Cae una banda que robaba vehículos de lujo para venderlos en Mauritania y en el Magreb
Detienen a 27 integrantes de la organización, que actuaban al menos en seis provincias españolas, y recuperan 75 de los coches sustraídos
Diario Sur, , 20-11-2007Policía Nacional, Guardia Civil y Mossos d’Esquadra han unido sus fuerzas para desarticular una importante banda de ladrones de coches de lujo que operaba en distintas regiones del país. Los tres cuerpos policiales fueron coordinados desde el Centro de Inteligencia contra el Crimen Organizado y las diligencias las dirigió el Juzgado número 1 de Santiago de Compostela, según confirmó un portavoz del Ministerio del Interior.

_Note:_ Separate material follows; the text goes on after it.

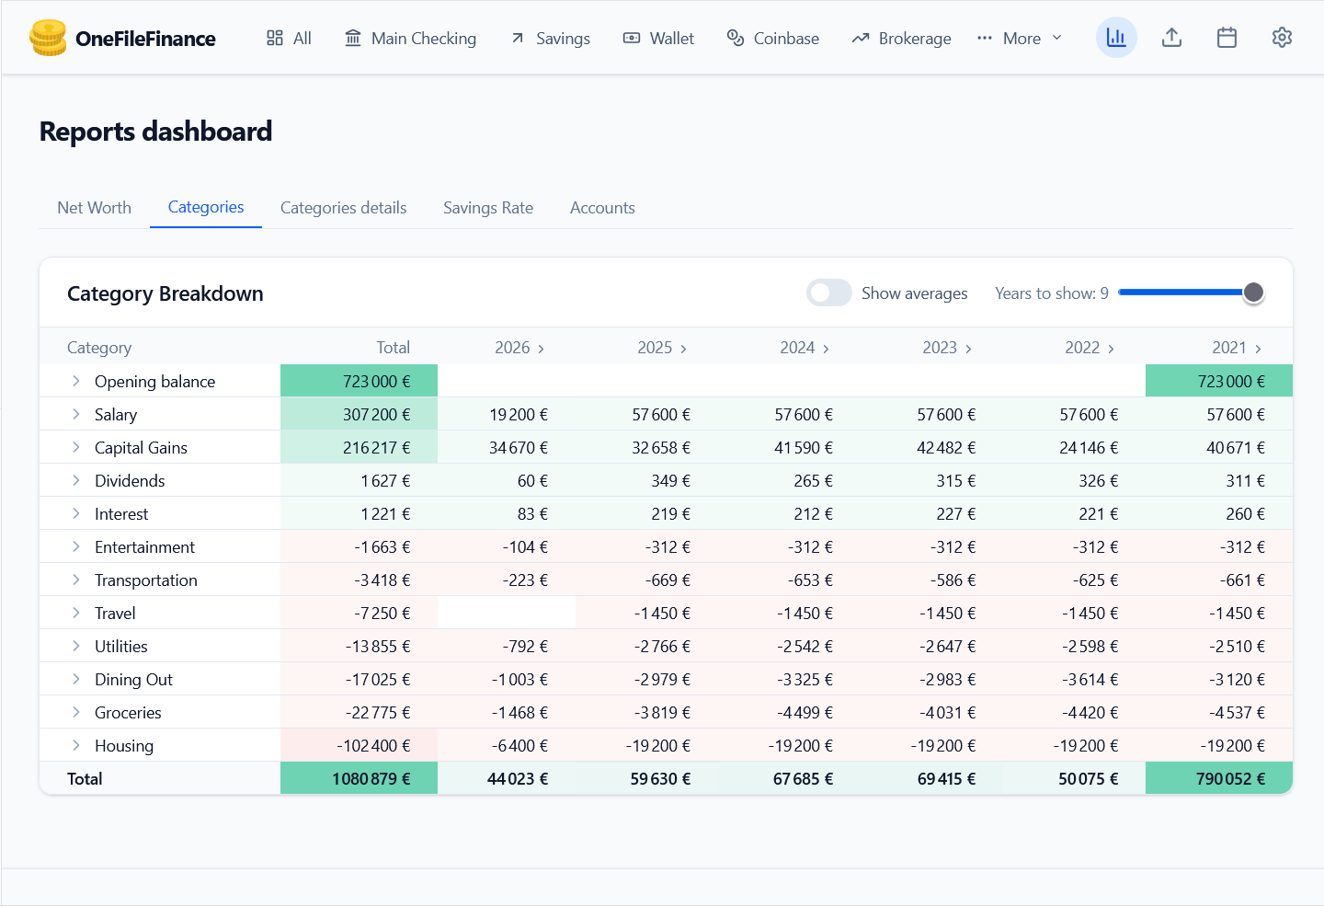1324x907 pixels.
Task: Select the Brokerage trending chart icon
Action: (x=860, y=38)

La operación, iniciada hace más de un año, se saldó con la detención de 27 de los presuntos miembros de la organización, la recuperación de 75 de los 85 coches sustraídos y la emisión de seis órdenes de busca para otros tantos sospechosos que lograron eludir la redada. El valor conjunto de los coches robados, en su mayoría todo terreno, supera los cuatro millones y medio de euros.
Los 27 arrestados, en su mayoría marroquíes, están acusados de robo de vehículos, tráfico de drogas, falsedad documental, atentado, receptación – comprar material robado a sabiendas – y asociación ilícita.
Concesionarios
El jefe, según la investigación, era el marroquí W. A., de 36 años, detenido en su casa de Barcelona, que había creado una red jerarquizada, con vocación de permanencia y en la que existía reparto de funciones. El resto de los presuntos delincuentes fueron capturados desde el miércoles pasado en viviendas y locales comerciales de las provincias de Barcelona, Tarragona, Madrid, Toledo, Pontevedra y Sevilla.

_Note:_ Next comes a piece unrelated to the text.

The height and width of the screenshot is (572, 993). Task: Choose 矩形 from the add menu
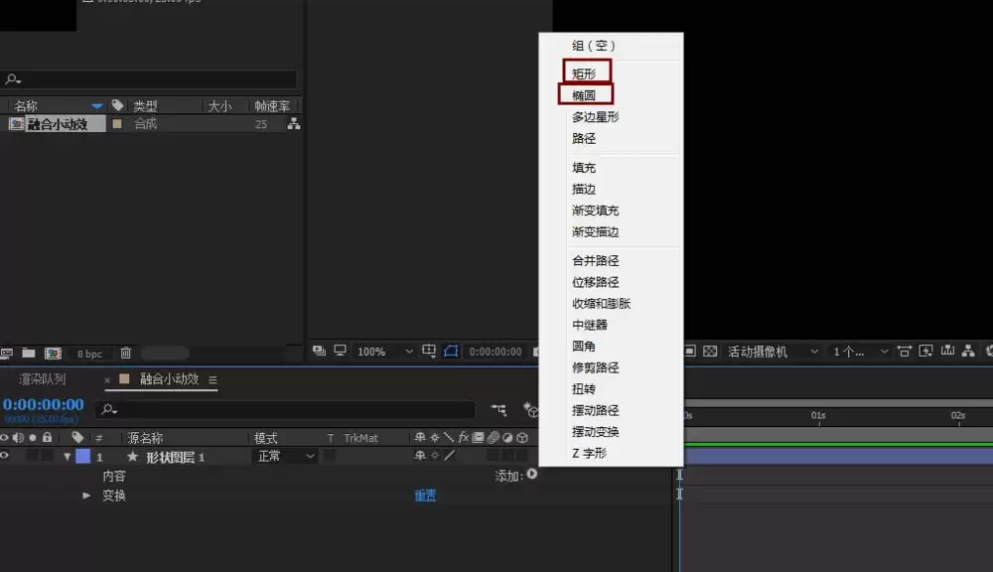[584, 73]
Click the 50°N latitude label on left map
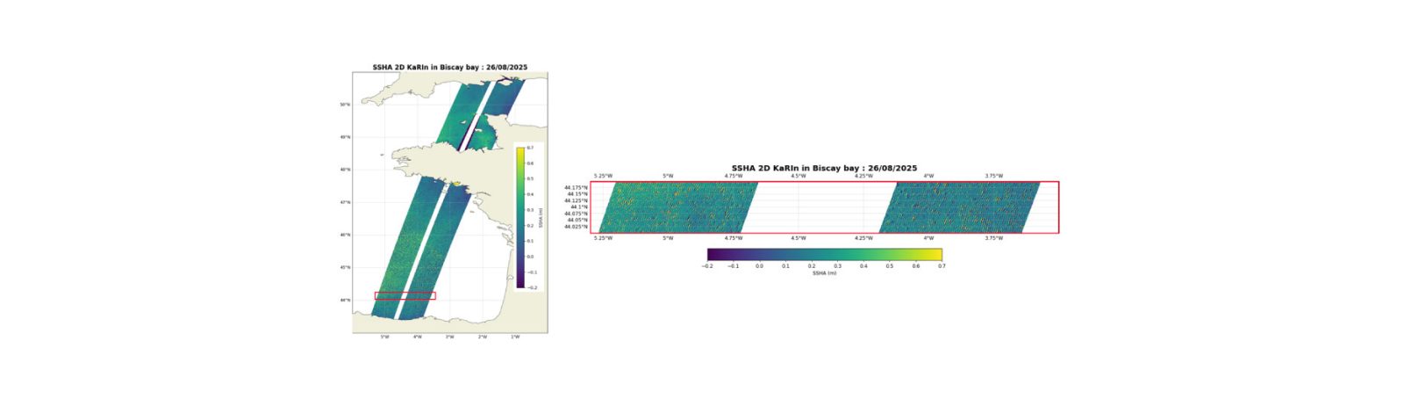 tap(346, 105)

La banda sustraía los vehículos mediante dos técnicas complementarias. En unos casos aprovechaban el descuido de vendedores de concesionarios para llevarse los vehículos del propio punto de venta. En otros, localizaban los coches , sometían a vigilancias a sus propietarios y se los arrebataban en el momento que les parecía más propicio. No dudaban en utilizar la violencia si era preciso, sobre todo si el dueño del vehículo oponía resistencia.
Los coches robados se sacaban del país bien en barcos portacontenedores o en el interior de camiones frigoríficos, que los distribuían por países del Magreb, Mauritania y por ciudades de Extremo Oriente. En el momento en que se desarticuló la banda, la organización realizaba gestiones para extender su mercado a Hong Kong.
Durante los doce registros policiales, además de siete automóviles sustraídos, se requisaron equipos informáticos, teléfonos móviles, unos 20.000 euros en metálico, numerosa documentación falsa de personas y vehículos, 25 kilos de hachís, cocaína y marihuana, y llaves de coches.